Frederick Jackson Turner Professor of History, Geography, and Environmental Studies and Vilas Research Professor, University of Wisconsin-MadisonWilliam Cronon

"The Riddle of Sustainability: A Surprisingly Short History of the Future"

8:00 PM Monday, November 17, 2014
Dennison Theatre

"The Portage: Storytelling and the Making of an American Place"

3:10 PM Monday, November 17, 2014
Gallagher Business Building 123

Please join us for a seminar with William Cronon. With doctorates from Oxford University (British urban and economic history) and Yale University (American history), Professor Cronon has compiled a brilliant teaching and research record. He taught at Yale from 1981 to 1992 and then at the University of Wisconsin as the Frederick Jackson Turner Professor of History, Geography, and Environmental Studies. As of 2003, he became the Frederick Jackson Turner and Vilas Research Professor of History, Geography, and Environmental Studies. The Vilas Professorship is UW-Madison’s most distinguished chaired professorship. His fields of specialization are environmental history, the American West, and historical geography.

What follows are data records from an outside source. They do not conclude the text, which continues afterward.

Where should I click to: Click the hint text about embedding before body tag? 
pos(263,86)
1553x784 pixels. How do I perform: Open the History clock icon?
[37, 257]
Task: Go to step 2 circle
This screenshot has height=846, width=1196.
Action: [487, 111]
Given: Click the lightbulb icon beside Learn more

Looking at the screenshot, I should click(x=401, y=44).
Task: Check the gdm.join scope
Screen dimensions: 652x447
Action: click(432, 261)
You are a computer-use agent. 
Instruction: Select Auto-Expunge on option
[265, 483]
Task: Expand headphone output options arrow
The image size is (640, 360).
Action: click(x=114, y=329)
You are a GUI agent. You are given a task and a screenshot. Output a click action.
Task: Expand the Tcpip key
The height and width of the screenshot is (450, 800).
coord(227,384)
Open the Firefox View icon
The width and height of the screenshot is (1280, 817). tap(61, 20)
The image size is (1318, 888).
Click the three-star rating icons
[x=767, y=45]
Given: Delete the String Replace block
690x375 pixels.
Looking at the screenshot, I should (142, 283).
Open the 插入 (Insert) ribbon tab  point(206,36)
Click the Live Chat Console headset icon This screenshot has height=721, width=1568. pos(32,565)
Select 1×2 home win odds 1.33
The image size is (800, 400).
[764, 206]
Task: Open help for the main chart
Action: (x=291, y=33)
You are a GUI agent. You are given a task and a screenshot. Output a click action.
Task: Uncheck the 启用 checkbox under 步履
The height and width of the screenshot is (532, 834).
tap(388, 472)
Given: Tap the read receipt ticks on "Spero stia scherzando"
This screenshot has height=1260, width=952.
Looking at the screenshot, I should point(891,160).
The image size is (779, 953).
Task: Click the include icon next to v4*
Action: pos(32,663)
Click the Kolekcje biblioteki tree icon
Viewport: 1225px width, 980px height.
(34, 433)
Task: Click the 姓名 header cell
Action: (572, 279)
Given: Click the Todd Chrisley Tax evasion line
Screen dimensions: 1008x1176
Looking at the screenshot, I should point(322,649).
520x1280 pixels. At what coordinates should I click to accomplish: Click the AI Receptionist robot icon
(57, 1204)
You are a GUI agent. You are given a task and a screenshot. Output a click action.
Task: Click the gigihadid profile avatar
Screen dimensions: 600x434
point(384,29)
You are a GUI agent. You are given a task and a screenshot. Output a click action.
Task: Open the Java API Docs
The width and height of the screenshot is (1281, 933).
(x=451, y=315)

Professor Cronin's books rank among the masterworks of contemporary historiography. Changes in the Land: Indians, Colonists, and the Ecology of New England (1983) won the Francis Parkman Prize. A twentieth-anniversary edition appeared in 2003. Nature’s Metropolis: Chicago and the Great West (1991) won three book prizes, including the Bancroft, and was a finalist for the Pulitzer Prize. He has edited anthologies and published articles in scholarly journals, as well as op-eds and other interventions in the popular media.

Current projects, all under contract with W. W. Norton & Co., by Professor Cronon include:

“Saving Nature in Time: The Environmental Past and the Human Future,” a series of essays on the relevance of environmental history to contemporary environmental politics in the United States, based on the Wiles Lectures, which he gave at Queens University in Belfast, Northern Ireland, in May 2001

A local history of Portage, Wisconsin (Frederick Jackson Turner’s home town), to explore ways of integrating environmental and social-historical methods with non-traditional narrative literary forms.

A book about the craft of writing non-fiction.

Professor Cronon has been a Rhodes Scholar, a Guggenheim Fellow, and a MacArthur fellow. In 2012-2013, he served as the president of the American Historical Association. He is the epitome of the scholar as an engaged teacher, author, editor, and public intellectual.

The seminar and lecture are free and open to the public.